Industry Practice · 4 April 2026 · 4 min

Facade Mock-Up Testing: When and Why

A facade mock-up is a full-scale sample of the facade assembly, built and tested before the main facade is manufactured and installed. On medium and large projects, it is one of the most effective risk-reduction steps available - and on curtain wall projects, it is often a contractual requirement.

There are two types, and they serve different purposes. Understanding which applies - and when neither is necessary - helps avoid both unnecessary cost and avoidable risk.

What is the difference between a visual mock-up and a performance mock-up?

A visual mock-up is a sample panel or small section of facade assembled on site. Its purpose is to confirm appearance: colour, texture, joint widths, shadow lines, and how the facade reads at full scale. It is relatively inexpensive - typically a few panels on a temporary frame - and it gives the architect, builder, and client a physical reference point before the full facade is manufactured.

A performance mock-up is a laboratory-tested assembly. A representative section of the facade - typically two bays by two storeys for curtain wall - is assembled in a NATA-accredited testing facility and subjected to controlled tests to AS/NZS 4284 for water penetration, air infiltration, and structural adequacy. The mock-up proves that the as-built assembly performs to specification, not just the as-designed one.

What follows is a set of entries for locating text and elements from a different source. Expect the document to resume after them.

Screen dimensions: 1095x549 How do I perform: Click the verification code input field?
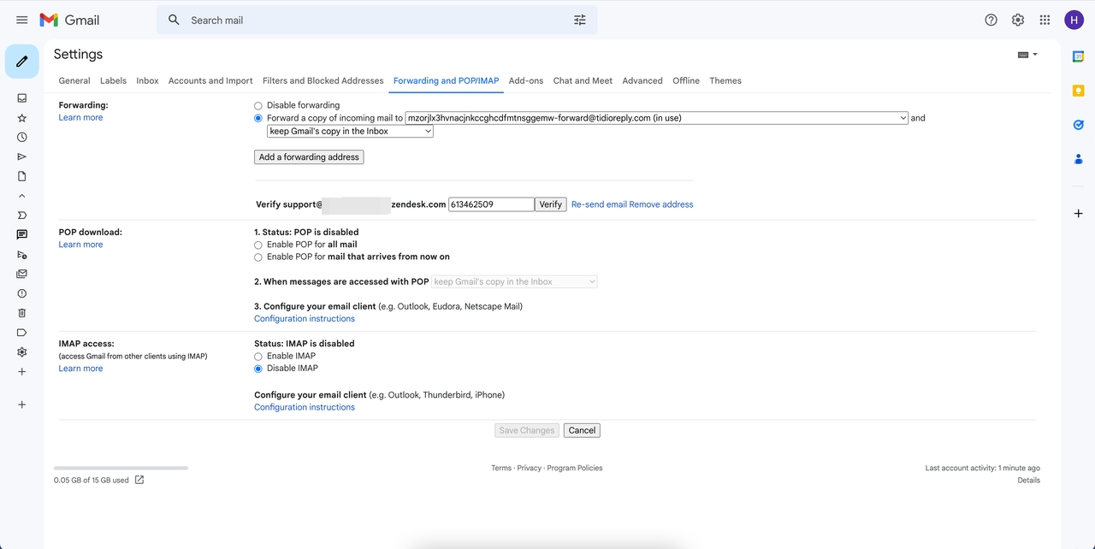pos(491,204)
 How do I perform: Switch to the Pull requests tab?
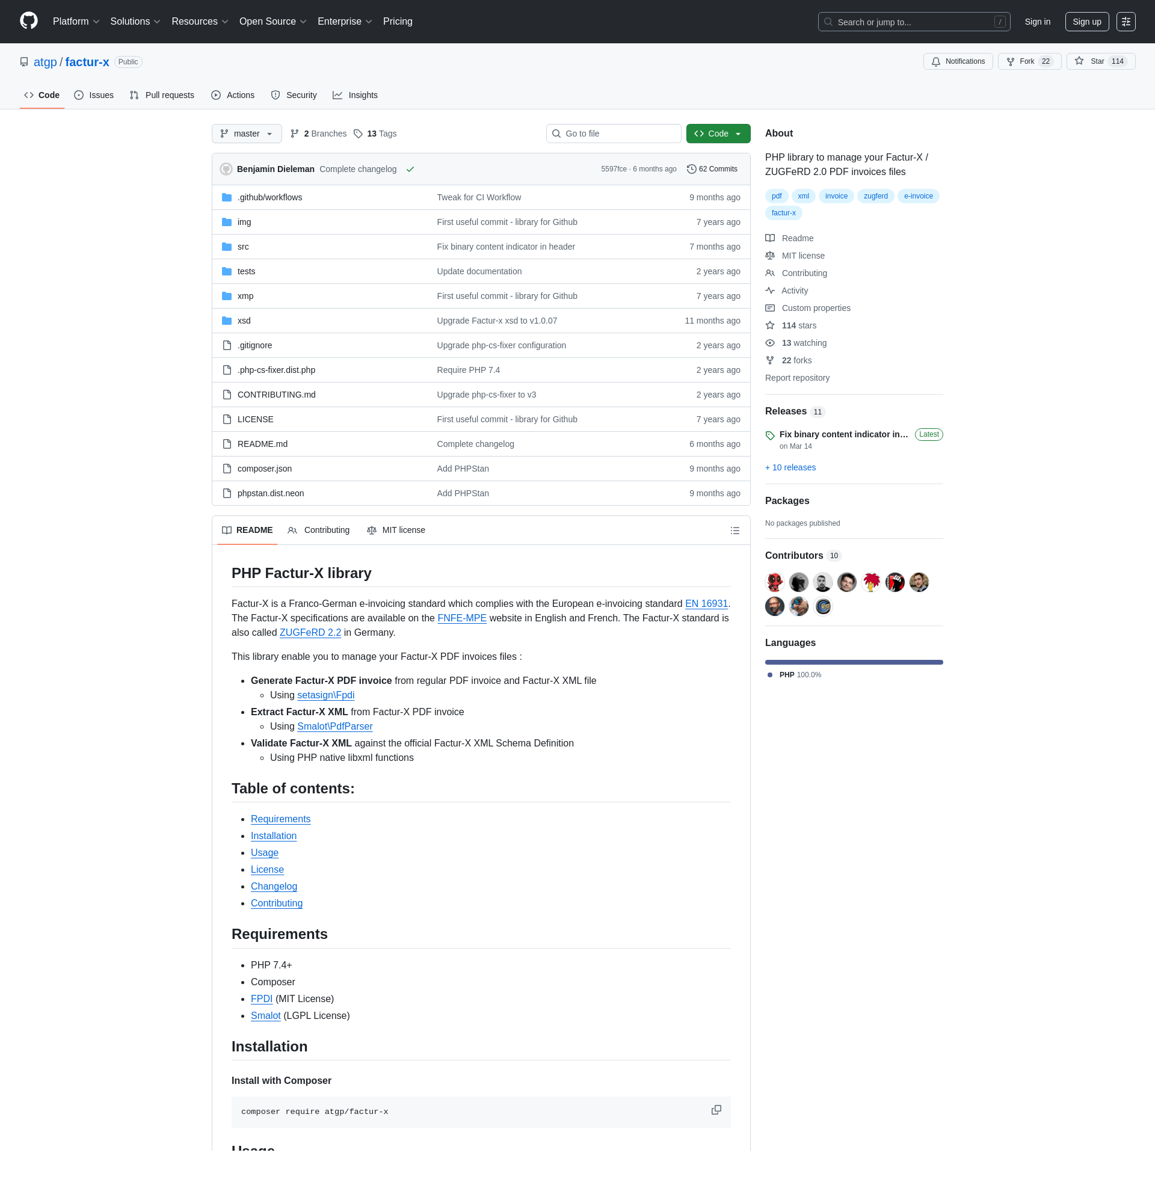(162, 95)
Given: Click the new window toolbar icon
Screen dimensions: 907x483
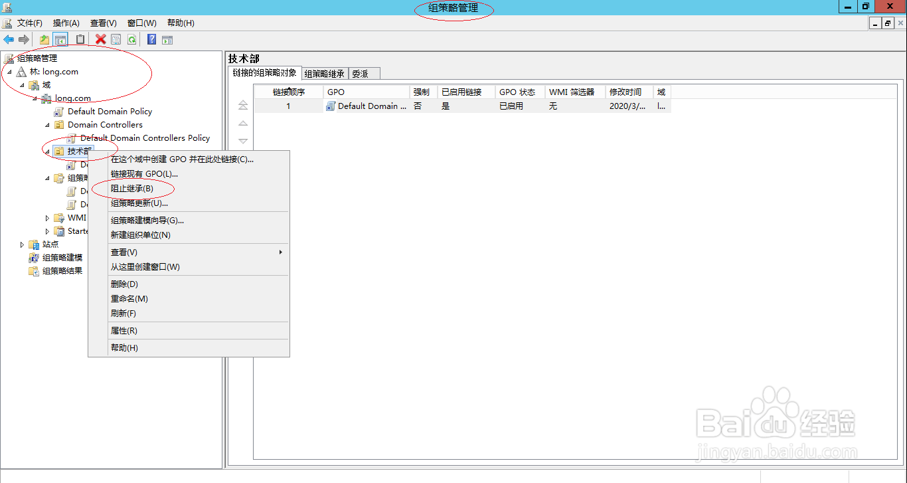Looking at the screenshot, I should 167,39.
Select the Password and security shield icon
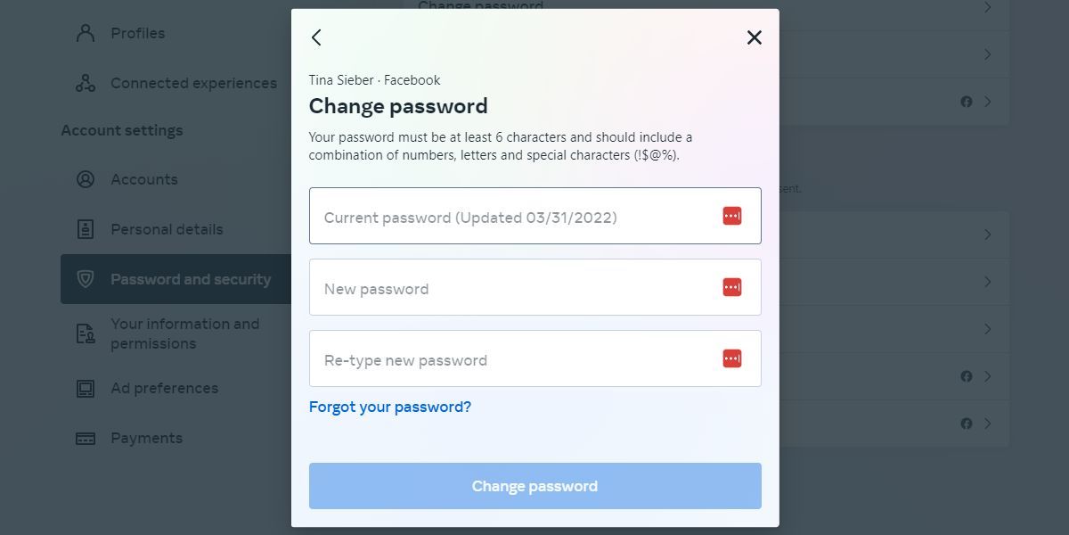This screenshot has height=535, width=1069. (85, 279)
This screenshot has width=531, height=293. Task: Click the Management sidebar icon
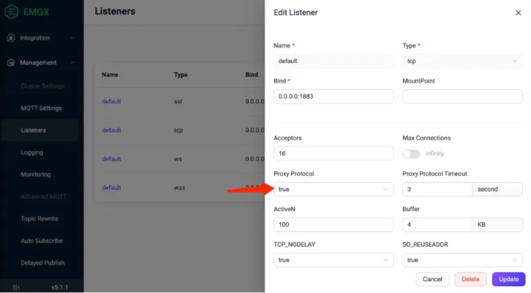click(11, 63)
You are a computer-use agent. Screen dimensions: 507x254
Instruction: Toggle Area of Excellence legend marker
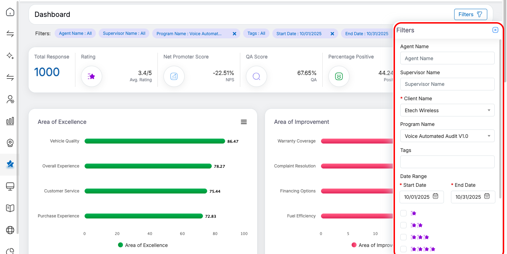[120, 245]
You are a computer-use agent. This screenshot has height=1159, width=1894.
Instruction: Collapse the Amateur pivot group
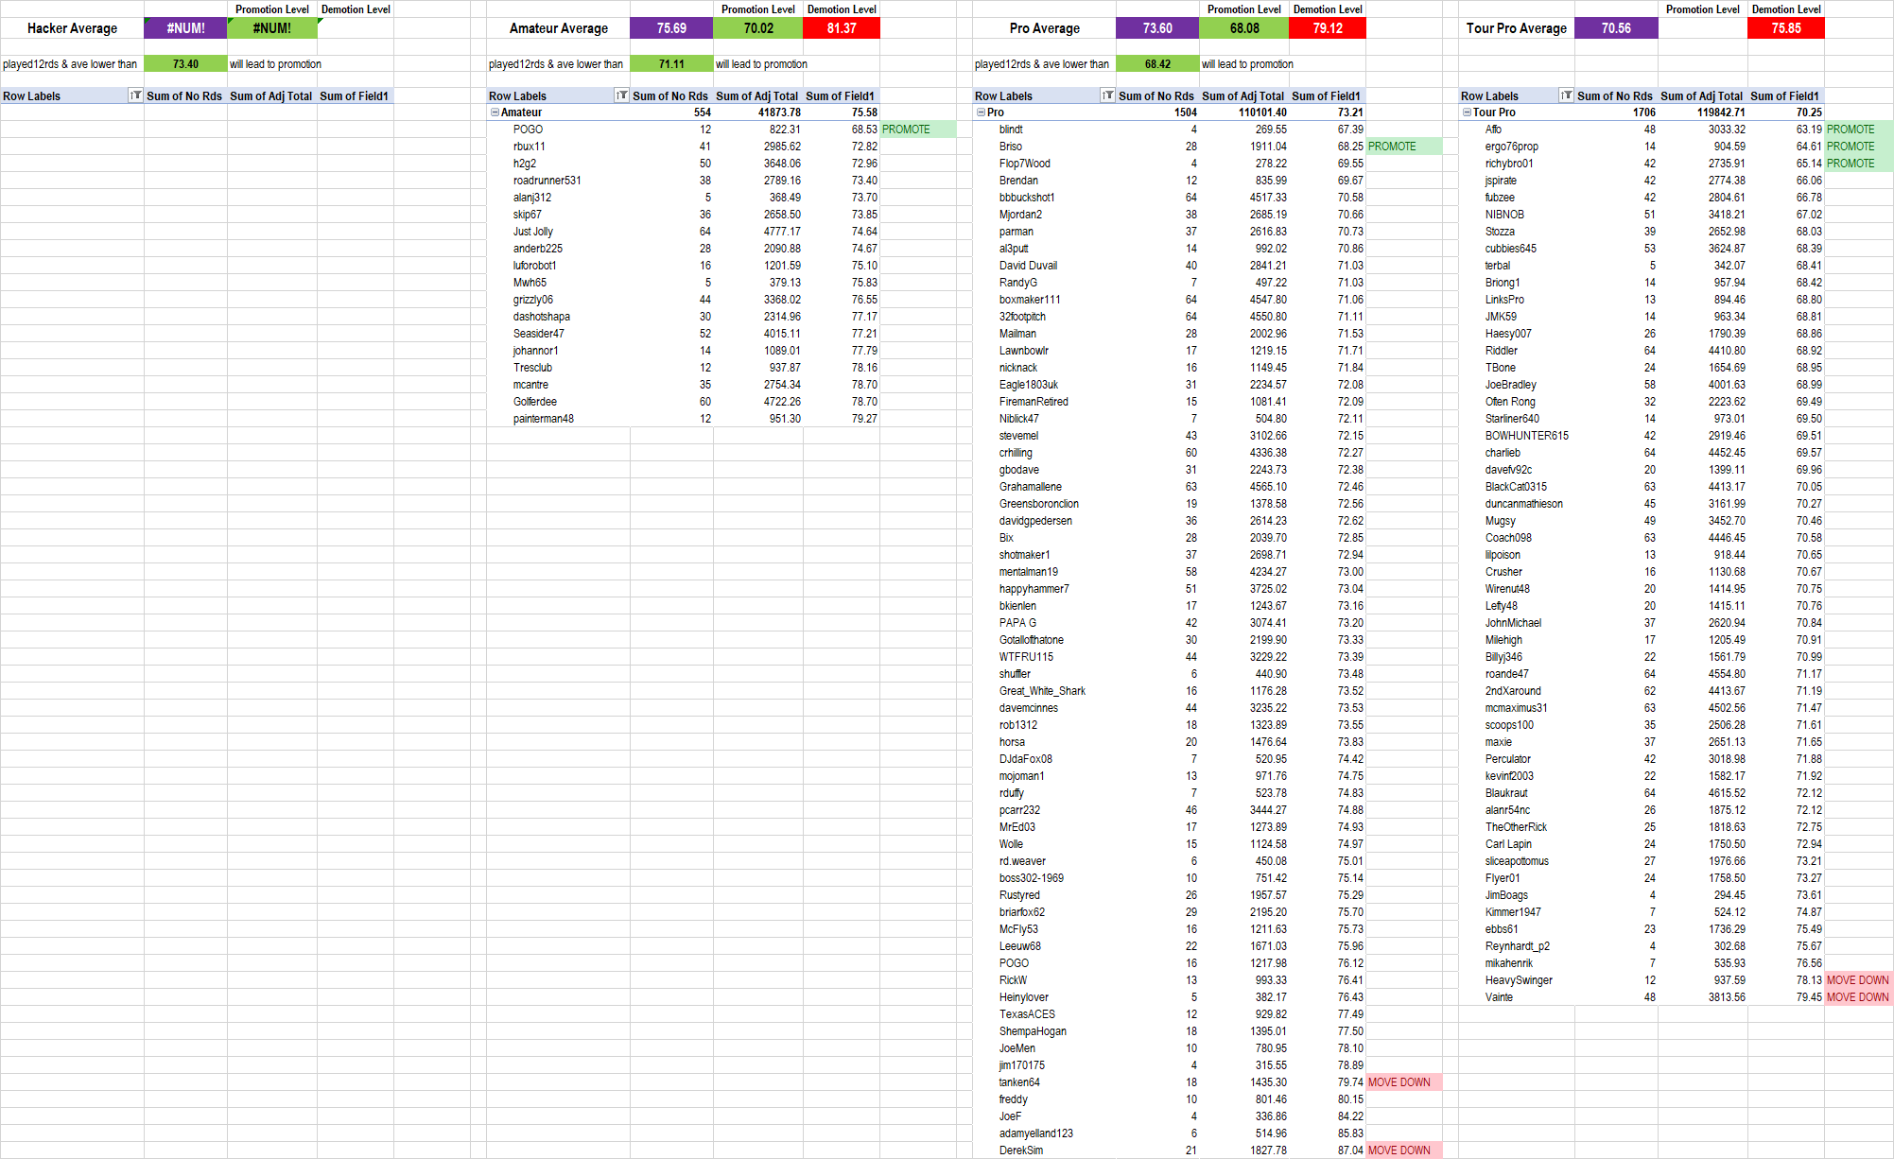coord(495,112)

When is a performance mock-up typically required?

Performance mock-up testing is most commonly required on curtain wall projects. The 165CW unitised curtain wall system, for example, involves complex framing, gasket interfaces, structural silicone joints, and movement accommodation between panels. The facade engineer and certifier will often require a project-specific mock-up to verify that the particular configuration performs as a system under the design loads.

Large commercial projects where the facade specification explicitly calls for AS/NZS 4284 testing are the other common trigger. This is particularly likely where the building is in a high wind region, where the facade includes non-standard details, or where the certifier wants physical confirmation that the design intent translates to the installed product.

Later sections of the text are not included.